This article written in Russian. You can find original text of the article here .

Э. Г. Панаиотиди

К проблеме точности музыкального выражения

Введение в проблему

Мысль о том, что музыка обладает способностью передавать определеный вид содержания – субъективные переживания – с точностью, не подвластной словам, не раз высказывалась музыкантами. В западном музыковедении она привычно ассоциируется с именем Мендельсона, который признался в одном из писем, что мысли, выражаемые его любимыми музыкальными произведениями, не являются слишком неопределенными, чтобы их можно было облечь в слова, – напротив, они слишком определенны [14, c. 337]. По свидетельству Ястребцева, превосходство музыкального выражения над вербальным в том, что касается точности, конкретности, отмечал Римский-Корсаков, считавший, что «музыка до того точно и определенно передает настроение, что иногда, и даже очень часто, решительно не хватает слов для описания и изложения этого настроения» [5, 79].

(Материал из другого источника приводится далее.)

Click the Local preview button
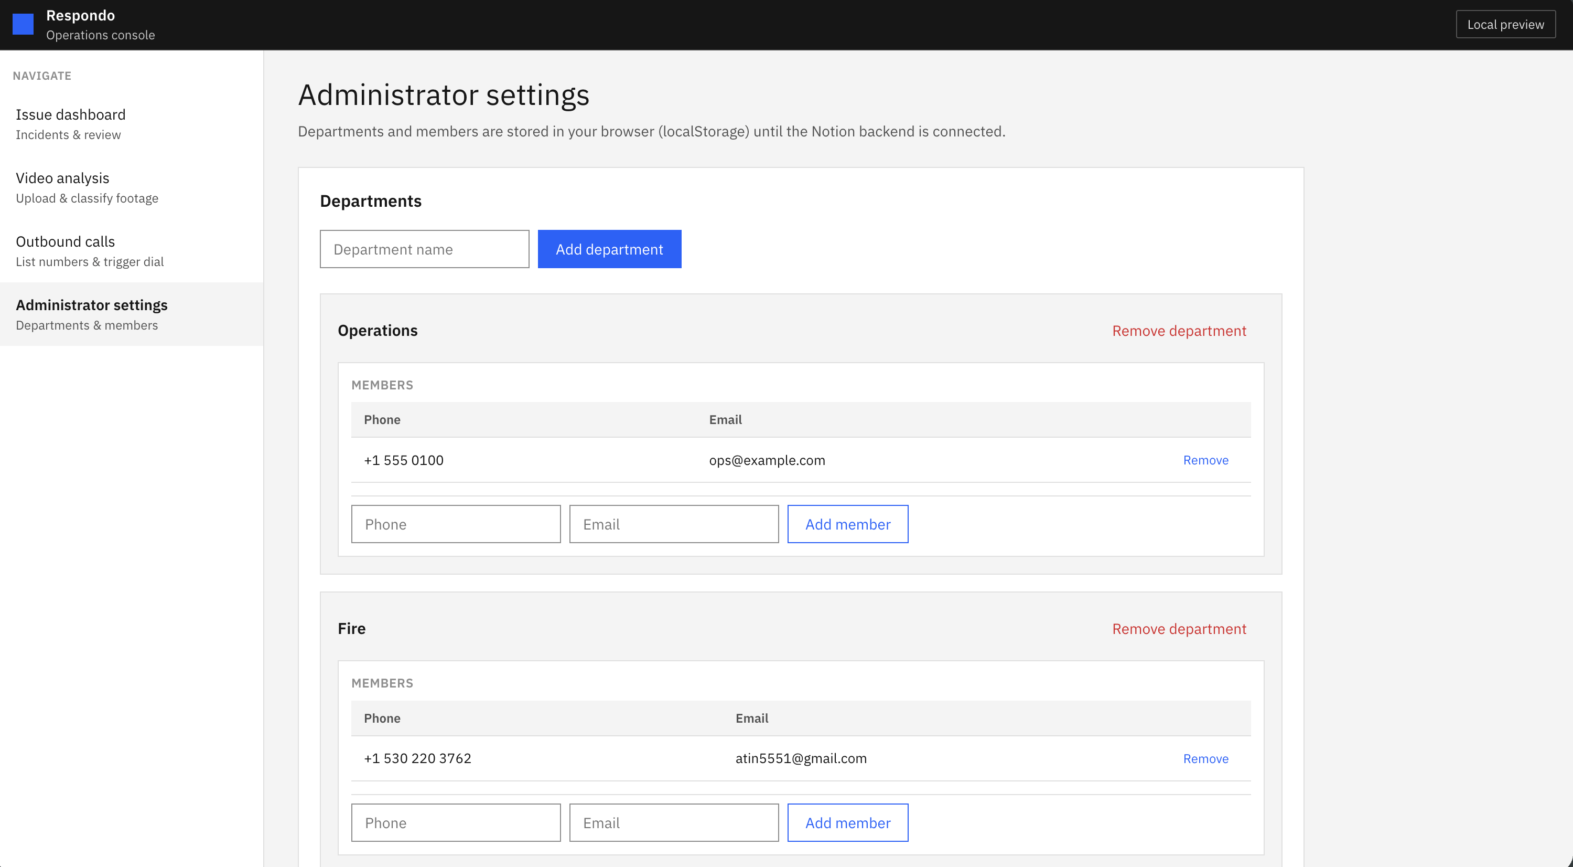Viewport: 1573px width, 867px height. click(x=1505, y=24)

Эта мысль, сформулированная выдающимися композиторами на основе апелляции к собственному опыту музыкального восприятия, прочно укоренена в популярном дискурсе о музыке и, начиная с античности, занимает важное место в философской рефлексии о ее природе и ценности. В попытках объяснить и обосновать способность музыки выражать внутренние переживания с точностью, неподвластной словам, решающую роль играло положение о том, что музыка обладает большим сходством с субъективным опытом человека, которое, в частности, отражено в рассуждениях Аристотеля в «Политике»: «Ритм и мелодия содержат в себе больше всего приближающиеся к реальной действительности отображения гнева и кротости, мужества и умеренности и всех противоположных им свойств, а также и прочих нравственных качеств» (1340a18-21, пер. С. А. Жебелева) [1]. Выражаясь иначе, в мелодиях «содержится подражание нравственным переживаниям» (1339а38).

Понятие подражания, игравшее определяющую роль в представлениях древних греков об искусстве, не обладает, однако, потенциалом для обоснования точности музыкального выражения в сравнении со словесным. Более того, Платон, который, как известно, отрицательно к чисто инструментальной музыке, считал, что отсутствие текста делает подражания неясными (Nomoi 669e) [2].

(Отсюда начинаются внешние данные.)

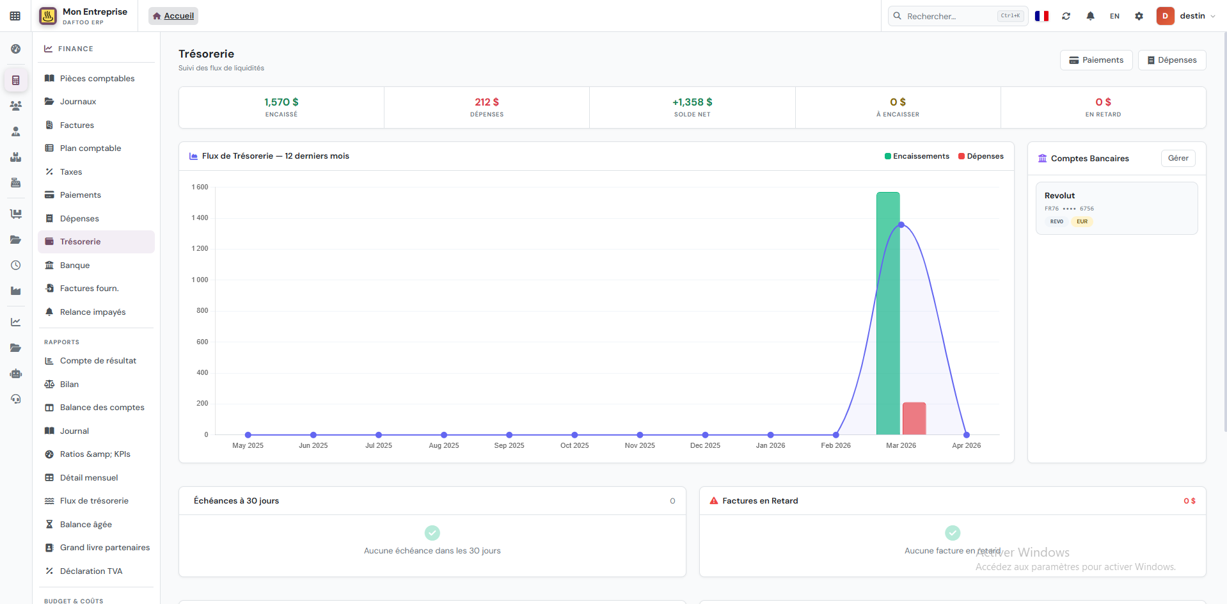Toggle the Encaissements legend on the chart

[917, 155]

Положение меняется принципиальным образом, когда сходство между музыкой и тем, что она передает, базируется на математических закономерностях, как, например, в учении пифагорейцев, признававших наличие подобного рода связи между музыкой, душой и космосом. По свидетельству Птолемея, пифагорейцы утверждали, что движения небесных тел и человеческой души обнаруживают единый структурный паттерн, опирающийся на гармонические соотношения звуков (Harm. III, 4) [6]. На закате античности Плотин, отталкиваясь от этой идеи, трансформируя и соединяя ее в своей философии с другими источниками, интерпретировал творческий процесс как организацию и упорядочивание звуков на основе числового принципа. Согласно Плотину, правильная пропорция и порядок, возникающие в результате применения математических методов, отражают интеллигибельную гармонию и заключенную в них красоту. «Гармонии же, скрытые в душе, делают явными гармонии в звуках, и, таким образом, делают душу способной постичь прекрасное, показывая в другом то же самое. Душа сопровождает чувственно воспринимаемые гармонии, чтобы измерить их в числах не во всяком отношении, но лишь в том, которое служило бы для порождения эйдоса и его господства» (I 6 3, 28-34, пер. под. ред. Г.В.Малеванского)[3].

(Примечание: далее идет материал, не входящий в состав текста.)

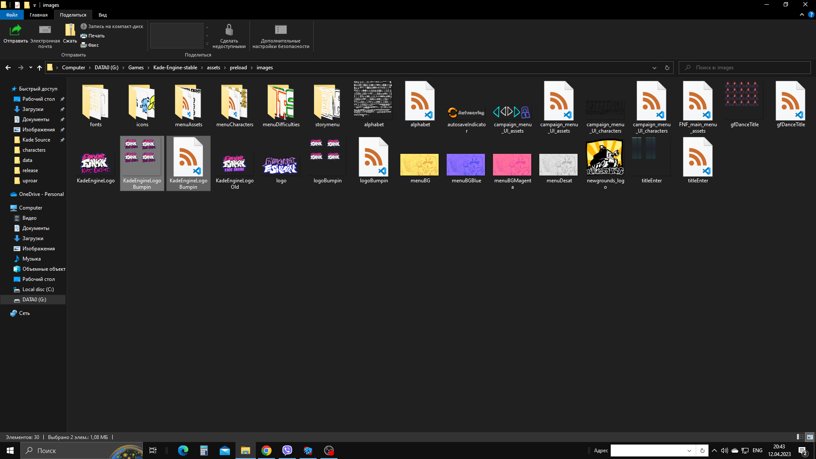Click the up-folder arrow in navigation bar
816x459 pixels.
point(40,68)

Принцип изоморфизма является краеугольным камнем философии музыки Шопенгауэра, в которой музыке, характеризуемой как непосредственное воплощение, объективация воли, отводится самое почетное место среди искусств. Примечательна предпринимаемая автором «Мира как воли и представления» попытка обстоятельного обоснования структурного сходства между миром как представлением и отдельными элементами музыки [4, с. 52].

Позиция Шопенгауэра расходится с воззрениями Канта и Гегеля, которые ставили под сомнение принадлежность музыки к категории изящных искусств ввиду ее неспособности выражать определеное содержание, «идеи». А выступивший против метафизических систем в пользу «научного» исследования специфики музыкального искусства Эдуард Ганслик в своем знаменитом трактате «О музыкально-прекрасном» (1854), не отвергая идею изоморфизма, решительно отрицал способность музыки передавать эмоции, ссылаясь на то, что эмоции всегда содержат определенное когнитивное содержание – «аппарат мыслей» (Gedankenapparat), включающий конкретные представления, понятия, суждения, которые музыка не может изображать или выражать. Чувство надежды, например, неотделимо от представления о более счастливом будущем, но музыка, являющаяся «неопределенным языком», не способна передать подобного рода содержание, составляющее необходимую предпосылку эмоций [23, с. 44]. Ей подвластна лишь передача динамики чувства, «психического процесса»: быстро, медленно, сильно, слабо, подъем, спад; но движение есть только «одно свойство, один момент чувства, но не само чувство», подчеркивал Ганслик [там же, с 46].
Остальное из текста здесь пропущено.